Cunning Wagers

OUR contributor CHARLIE HEMPSTEAD was at the Barnet game on Monday - although his mind was often on his mate's money...

AS omens go, it sounded like a good one. A hungry fox wandering in through the open door of my house on the morning of Argyle’s visit to Barnet. Fox, hungry for a goal, maybe? The 7/2 price on offer from the EFL sponsors for the Pilgrims’ midfielder to get his name on the scoresheet was a tad ungenerous, considering that he has scored for us precisely the same number of times as a fox has walked into my house, i.e. once ever, but omens are omens. 

And so it was that a friend of mine, who I was taking to the Hive to watch Argyle for the first time, decided to part with some of his hard-earned Christmas bonus. His Argyle knowledge was low, though, so he was leaning on me for some assistance. 

The alternative was to do some homework before parting with the money. Given that Argyle’s visit to The Hive in March ended in a 1-0 defeat, and that the Bees came to Home Park as recently as November and pilfered the points in a 2-0 smash-and-grab, a 1-0 home win was a pretty good shout. Not only a pretty good shout, but one priced at 8/1.

Think about that for a moment – David Fox was rated more than twice as likely to score a goal as Barnet were to win 1-0. Now, we all know that bookies seldom get much wrong, but here was the exception that proved the rule. No way was Foxy to score at 7/2 a better bet than Barnet to win 1-0 at 8/1. 

No way at all. Absolutely no contest. 

So my pal's £1 was duly placed… on Foxy.

And, like so many before it, never seen again. 

The thing about betting is that it is so very much easier after the event. A £1 treble on Leicester to win the 2015-16 Premier League, the UK to vote for Brexit and Donald Trump to be elected would have returned £4.5 million. 

The odds against Barnet’s winner being scored with a header by the diminutive Mauro Valhete – a player who makes Craig Tanner look like Sonny Bradley – would surely have not been very much less, yet that is what happened. 

So what does all this tell us, other than that the bookies are the ones in the big houses? 

The answer is that anything can happen. If a player can achieve the unlikely feat of hurling an attempted throw-in down the touchline straight onto the roof of the stand, as Barnet substitute Sam Muggleton managed to do, then nothing can be ruled out. 

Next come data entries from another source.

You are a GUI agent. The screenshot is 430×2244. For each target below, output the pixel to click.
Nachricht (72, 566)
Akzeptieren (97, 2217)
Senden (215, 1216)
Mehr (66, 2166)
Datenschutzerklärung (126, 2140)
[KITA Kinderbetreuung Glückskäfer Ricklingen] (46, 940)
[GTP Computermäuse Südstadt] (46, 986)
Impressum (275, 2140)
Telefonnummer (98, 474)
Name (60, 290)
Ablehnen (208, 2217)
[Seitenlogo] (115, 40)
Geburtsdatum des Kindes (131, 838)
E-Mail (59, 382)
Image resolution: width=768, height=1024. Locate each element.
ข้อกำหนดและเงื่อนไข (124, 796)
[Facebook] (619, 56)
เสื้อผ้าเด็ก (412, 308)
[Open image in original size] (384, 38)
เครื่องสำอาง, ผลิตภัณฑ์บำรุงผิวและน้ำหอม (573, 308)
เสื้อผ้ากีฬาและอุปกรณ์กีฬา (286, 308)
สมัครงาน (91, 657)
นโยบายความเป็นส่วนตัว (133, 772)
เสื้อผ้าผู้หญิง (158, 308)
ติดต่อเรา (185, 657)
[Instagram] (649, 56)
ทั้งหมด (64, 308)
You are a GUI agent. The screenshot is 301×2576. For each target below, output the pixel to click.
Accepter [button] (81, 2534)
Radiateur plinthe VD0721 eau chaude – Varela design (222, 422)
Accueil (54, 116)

Even, whisper it quietly, Argyle upsetting Liverpool next Sunday. Sky Bet are offering 6/1 against the draw, making it more likely than the actual Barnet result. 

So the destination of my mate's next Argyle-related £1 is already settled. 

And to mark the auspicious occasion of a trip to Anfield, I’ve managed to convince him to double his outlay and place a bonus bet. 

£1 on a 4-3 Argyle win, with Luke McCormick scoring the winner. "Trust me," I told him. 

"It may sound like a long shot, but before you scoff, just remember who are the current Premier League champions and who is about to be inaugurated as US president."